_Written request_
Recast the entries from the line containing "幼儿园小班下学期班务工作总结 (443, 335)" through the line containing "有关财务的实习报告三篇 (126, 2489)", inclusive, as a Markdown table with the columns Row and Entry, leaving out any blank lines.

_Data shown_

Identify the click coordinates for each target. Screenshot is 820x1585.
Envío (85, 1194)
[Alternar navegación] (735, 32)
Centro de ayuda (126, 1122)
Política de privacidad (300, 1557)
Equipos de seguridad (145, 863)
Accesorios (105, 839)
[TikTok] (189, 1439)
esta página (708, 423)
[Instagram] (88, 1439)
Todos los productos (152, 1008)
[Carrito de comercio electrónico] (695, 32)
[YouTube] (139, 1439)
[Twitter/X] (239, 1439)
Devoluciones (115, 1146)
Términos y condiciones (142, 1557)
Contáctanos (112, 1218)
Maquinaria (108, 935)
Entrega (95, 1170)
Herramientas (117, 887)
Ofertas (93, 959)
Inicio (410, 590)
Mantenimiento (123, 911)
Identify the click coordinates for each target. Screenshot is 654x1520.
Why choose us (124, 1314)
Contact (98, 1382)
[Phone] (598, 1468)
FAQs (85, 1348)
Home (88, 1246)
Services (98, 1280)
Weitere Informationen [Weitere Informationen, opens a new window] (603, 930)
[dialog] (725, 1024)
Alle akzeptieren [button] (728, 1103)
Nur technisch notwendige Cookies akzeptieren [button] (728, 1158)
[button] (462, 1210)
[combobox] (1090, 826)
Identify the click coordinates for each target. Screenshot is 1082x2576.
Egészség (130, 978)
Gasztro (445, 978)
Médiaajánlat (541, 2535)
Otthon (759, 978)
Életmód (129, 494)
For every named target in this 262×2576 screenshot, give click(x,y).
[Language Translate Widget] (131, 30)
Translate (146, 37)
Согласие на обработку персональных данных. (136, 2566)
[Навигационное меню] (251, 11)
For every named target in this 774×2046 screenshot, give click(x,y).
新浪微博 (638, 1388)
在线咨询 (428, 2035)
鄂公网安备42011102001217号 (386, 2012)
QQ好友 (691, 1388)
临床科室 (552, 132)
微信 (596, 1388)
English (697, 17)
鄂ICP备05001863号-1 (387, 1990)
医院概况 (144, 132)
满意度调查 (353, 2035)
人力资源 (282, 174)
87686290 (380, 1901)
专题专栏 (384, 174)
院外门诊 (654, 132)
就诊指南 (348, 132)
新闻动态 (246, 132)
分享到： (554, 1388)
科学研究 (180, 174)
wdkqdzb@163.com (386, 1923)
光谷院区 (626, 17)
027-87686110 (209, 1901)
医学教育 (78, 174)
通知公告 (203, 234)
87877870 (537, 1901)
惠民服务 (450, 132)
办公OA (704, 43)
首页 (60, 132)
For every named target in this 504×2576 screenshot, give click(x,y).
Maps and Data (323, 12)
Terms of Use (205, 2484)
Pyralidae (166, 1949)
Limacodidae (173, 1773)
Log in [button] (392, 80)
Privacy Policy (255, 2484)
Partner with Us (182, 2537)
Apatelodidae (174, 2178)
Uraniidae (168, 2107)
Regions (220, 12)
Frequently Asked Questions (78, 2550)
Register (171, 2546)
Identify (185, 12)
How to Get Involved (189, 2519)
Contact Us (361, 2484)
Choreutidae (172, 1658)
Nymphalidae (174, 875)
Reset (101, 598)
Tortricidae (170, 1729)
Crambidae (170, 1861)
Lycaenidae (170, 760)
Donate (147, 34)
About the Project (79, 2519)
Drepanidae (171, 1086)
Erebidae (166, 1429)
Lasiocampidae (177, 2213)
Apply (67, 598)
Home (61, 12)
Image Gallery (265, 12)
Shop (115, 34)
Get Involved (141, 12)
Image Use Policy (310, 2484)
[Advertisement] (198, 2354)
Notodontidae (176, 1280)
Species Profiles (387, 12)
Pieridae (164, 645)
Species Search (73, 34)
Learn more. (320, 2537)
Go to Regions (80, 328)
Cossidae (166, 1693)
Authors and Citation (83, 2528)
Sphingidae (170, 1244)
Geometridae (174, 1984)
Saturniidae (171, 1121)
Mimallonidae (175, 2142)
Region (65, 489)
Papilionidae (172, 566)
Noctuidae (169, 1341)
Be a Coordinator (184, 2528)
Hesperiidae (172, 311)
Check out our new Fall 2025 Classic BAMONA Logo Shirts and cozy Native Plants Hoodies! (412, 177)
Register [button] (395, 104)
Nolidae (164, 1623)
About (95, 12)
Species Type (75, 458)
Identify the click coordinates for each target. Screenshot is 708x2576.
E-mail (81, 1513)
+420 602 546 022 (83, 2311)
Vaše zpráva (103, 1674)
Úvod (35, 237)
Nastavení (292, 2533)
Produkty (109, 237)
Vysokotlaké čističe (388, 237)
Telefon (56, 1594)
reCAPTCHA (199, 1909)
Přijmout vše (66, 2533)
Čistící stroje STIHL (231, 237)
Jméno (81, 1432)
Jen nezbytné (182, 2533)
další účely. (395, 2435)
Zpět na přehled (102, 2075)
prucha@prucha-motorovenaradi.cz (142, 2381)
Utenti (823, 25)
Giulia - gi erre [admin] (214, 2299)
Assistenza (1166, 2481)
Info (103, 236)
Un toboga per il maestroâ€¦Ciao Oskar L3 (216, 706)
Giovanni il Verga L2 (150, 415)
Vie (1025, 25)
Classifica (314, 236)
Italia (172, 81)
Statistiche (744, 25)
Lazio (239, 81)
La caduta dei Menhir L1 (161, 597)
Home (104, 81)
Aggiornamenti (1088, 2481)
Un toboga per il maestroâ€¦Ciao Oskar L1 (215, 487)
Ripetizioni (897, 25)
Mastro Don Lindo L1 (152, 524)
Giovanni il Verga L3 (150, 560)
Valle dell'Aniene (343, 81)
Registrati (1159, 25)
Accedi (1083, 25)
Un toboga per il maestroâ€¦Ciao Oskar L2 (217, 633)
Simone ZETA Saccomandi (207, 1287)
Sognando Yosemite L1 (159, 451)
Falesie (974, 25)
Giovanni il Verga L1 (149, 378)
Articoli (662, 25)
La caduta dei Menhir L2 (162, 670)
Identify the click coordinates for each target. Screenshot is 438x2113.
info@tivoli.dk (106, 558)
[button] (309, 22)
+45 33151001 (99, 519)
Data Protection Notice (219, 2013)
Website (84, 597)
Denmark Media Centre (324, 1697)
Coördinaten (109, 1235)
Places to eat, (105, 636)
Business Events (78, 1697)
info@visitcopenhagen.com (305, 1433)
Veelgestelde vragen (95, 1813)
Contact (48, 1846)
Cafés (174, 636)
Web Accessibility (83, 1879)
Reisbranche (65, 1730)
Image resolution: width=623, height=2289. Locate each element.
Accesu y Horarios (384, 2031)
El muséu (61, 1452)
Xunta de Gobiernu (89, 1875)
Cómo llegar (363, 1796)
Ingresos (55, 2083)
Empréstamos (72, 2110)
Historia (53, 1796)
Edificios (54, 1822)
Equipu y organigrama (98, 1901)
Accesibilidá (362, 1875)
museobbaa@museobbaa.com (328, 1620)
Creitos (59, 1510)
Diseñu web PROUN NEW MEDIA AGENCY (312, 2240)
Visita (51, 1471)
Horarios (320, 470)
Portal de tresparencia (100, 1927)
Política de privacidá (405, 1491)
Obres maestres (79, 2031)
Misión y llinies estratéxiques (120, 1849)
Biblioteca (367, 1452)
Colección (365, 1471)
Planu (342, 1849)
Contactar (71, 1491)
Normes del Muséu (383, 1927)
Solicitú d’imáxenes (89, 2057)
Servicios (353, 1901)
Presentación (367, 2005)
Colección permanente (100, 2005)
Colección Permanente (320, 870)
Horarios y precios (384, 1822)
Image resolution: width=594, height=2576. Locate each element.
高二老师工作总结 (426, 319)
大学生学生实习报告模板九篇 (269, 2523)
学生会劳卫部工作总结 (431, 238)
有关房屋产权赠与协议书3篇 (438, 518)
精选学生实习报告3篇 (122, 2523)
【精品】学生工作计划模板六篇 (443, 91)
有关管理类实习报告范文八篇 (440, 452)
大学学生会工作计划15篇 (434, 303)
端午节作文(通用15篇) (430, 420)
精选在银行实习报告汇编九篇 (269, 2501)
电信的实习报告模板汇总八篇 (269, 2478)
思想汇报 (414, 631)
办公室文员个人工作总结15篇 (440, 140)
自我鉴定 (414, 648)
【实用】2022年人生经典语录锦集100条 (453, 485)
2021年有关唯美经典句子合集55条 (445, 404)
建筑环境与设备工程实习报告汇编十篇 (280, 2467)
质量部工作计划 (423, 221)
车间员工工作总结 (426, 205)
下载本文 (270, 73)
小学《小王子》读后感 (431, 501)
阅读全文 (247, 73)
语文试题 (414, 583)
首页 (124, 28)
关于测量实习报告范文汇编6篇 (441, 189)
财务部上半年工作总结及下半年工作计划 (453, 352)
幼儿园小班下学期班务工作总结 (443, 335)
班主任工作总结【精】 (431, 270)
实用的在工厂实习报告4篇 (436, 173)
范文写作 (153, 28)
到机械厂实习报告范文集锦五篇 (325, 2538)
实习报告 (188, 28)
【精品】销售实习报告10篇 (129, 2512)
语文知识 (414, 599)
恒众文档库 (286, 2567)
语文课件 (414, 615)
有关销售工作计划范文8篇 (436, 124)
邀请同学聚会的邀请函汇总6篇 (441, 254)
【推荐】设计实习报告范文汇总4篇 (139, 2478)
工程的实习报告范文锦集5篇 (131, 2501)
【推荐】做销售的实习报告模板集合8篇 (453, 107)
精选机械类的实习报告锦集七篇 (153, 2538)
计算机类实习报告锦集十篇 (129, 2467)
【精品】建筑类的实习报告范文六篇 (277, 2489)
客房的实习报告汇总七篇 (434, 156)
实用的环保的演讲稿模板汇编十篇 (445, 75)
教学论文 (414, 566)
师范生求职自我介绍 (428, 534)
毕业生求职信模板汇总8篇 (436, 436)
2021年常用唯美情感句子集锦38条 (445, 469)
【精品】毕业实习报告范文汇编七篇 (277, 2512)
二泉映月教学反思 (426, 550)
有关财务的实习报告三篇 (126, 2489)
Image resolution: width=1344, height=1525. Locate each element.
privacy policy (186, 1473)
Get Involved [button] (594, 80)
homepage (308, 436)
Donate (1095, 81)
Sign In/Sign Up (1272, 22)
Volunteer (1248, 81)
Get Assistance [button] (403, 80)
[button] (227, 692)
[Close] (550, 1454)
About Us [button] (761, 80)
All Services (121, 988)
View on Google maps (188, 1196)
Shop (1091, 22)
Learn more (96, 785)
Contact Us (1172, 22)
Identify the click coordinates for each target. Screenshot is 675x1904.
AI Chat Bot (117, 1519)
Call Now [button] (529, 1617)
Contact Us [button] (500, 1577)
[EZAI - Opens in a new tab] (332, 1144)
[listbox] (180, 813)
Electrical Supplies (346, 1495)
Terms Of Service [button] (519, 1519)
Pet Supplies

_Complete answer_
| Row | Entry |
|---|---|
| 1 | 幼儿园小班下学期班务工作总结 (443, 335) |
| 2 | 班主任工作总结【精】 (431, 270) |
| 3 | 实用的在工厂实习报告4篇 (436, 173) |
| 4 | 范文写作 (153, 28) |
| 5 | 到机械厂实习报告范文集锦五篇 (325, 2538) |
| 6 | 实习报告 (188, 28) |
| 7 | 【精品】销售实习报告10篇 (129, 2512) |
| 8 | 语文知识 (414, 599) |
| 9 | 恒众文档库 (286, 2567) |
| 10 | 语文课件 (414, 615) |
| 11 | 有关销售工作计划范文8篇 (436, 124) |
| 12 | 邀请同学聚会的邀请函汇总6篇 (441, 254) |
| 13 | 【推荐】设计实习报告范文汇总4篇 (139, 2478) |
| 14 | 工程的实习报告范文锦集5篇 (131, 2501) |
| 15 | 【推荐】做销售的实习报告模板集合8篇 (453, 107) |
| 16 | 精选机械类的实习报告锦集七篇 (153, 2538) |
| 17 | 计算机类实习报告锦集十篇 (129, 2467) |
| 18 | 【精品】建筑类的实习报告范文六篇 (277, 2489) |
| 19 | 客房的实习报告汇总七篇 (434, 156) |
| 20 | 实用的环保的演讲稿模板汇编十篇 (445, 75) |
| 21 | 教学论文 (414, 566) |
| 22 | 师范生求职自我介绍 (428, 534) |
| 23 | 毕业生求职信模板汇总8篇 (436, 436) |
| 24 | 2021年常用唯美情感句子集锦38条 (445, 469) |
| 25 | 【精品】毕业实习报告范文汇编七篇 (277, 2512) |
| 26 | 二泉映月教学反思 (426, 550) |
| 27 | 有关财务的实习报告三篇 (126, 2489) |